A Ltd Company having Three shareholders (each holding above 10% voting powers) among other shareholders, and these 3 shareholders also are being members in Association of Persons (AOP). Their respective share are 7.12% each which collectively aggregate to 21.42%. My Query is whether provisions of Section 2(22)(e) gets attracted, where above mentioned Ltd Company gives a Loan or Advance to Such AOP.
14 November 2013
Before arriving at any conclusion I would like to suggest to go through the Delhi High court judgement in the case of CIT v National Travel Services(2011)(202) Taxman 327. . The court has opined that a partnership firm holding shares through its partners can be treated as a beneficial shareholder- though it's not a registered shareholder. . The same is the case with an AOP. . Had the AOP would be a company, the said fiction can not be applied by adding the interests of the shareholders. . I am of the view, that after reading the case, you would be able to form an opinion, which will be different from Mr Kaushik's view. .
14 November 2013
Bafna ji I agree that there is a Delhi High Court judgment. But then there are other High Courts who have ruled that deemed dividend shall not apply in similar cases. You may refer to 199 CTR All 88 (Allahabad High Court).

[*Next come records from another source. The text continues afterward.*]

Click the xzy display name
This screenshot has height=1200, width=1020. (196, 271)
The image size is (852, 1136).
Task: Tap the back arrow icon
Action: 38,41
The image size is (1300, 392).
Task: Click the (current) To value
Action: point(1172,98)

Further you may also refer to Supreme Court judgment in the case of C.P. Sarathy Mudaliar.
"Section 2(6A) (e) gives an artificial definition of 'dividend'. It does not take in dividend actually declared or received. The dividend taken note of by that provision is a 'deemed dividend and not a real dividend. The loan granted to a shareholder has to be returned to the company. It does not become the income of the shareholder. For certain purposes the legislature has deemed, such a loan as 'dividend'. Hence s. 2(6A)(e) must necessarily receive a strict construction. When s. 2(6A)(e) speaks of 'shareholders' it refers to the registered shareholder and not to the beneficial owner. The HUF cannot be considered as a shareholder either under s. 2(6A)(e) or under s. 23A or s. 16(2) read with s. 18(5) of the Act. Hence a loan given to an HUF cannot be considered as a loan advanced to a 'shareholder' of a company [1081 D-E]"
the Supreme Court judgment is still valid.
You may also refer: Rameshwari Lal Sanwarmal vs CIT 122 ITR 1
So We can conclude that for the applicability of Sec 2(22)(e) consolidation of % shareholding of different shareholders will not be considered. I agree, please reply.
it would be advisable that you go through each and every case law mentioned in our replies (both by me and bafna ji) and check which case law applies to the facts of your case the most.
Only after a thorough study you should take any position. In case you decide to take a position that 2(22)(e) doesn't apply, it would be important that you distinguish your case from National Travel Services.
15 November 2013
Truly said by Mr. Nikhil. You can not get a straight reply. The facts of your case matters more than the facts of any other decided case law. . You may also refer M/s Skyline Habitats P.Ltd V Department of Income Tax, of the Hon'ble Lucknow Tribunal Bench just for the sake of proper analysis.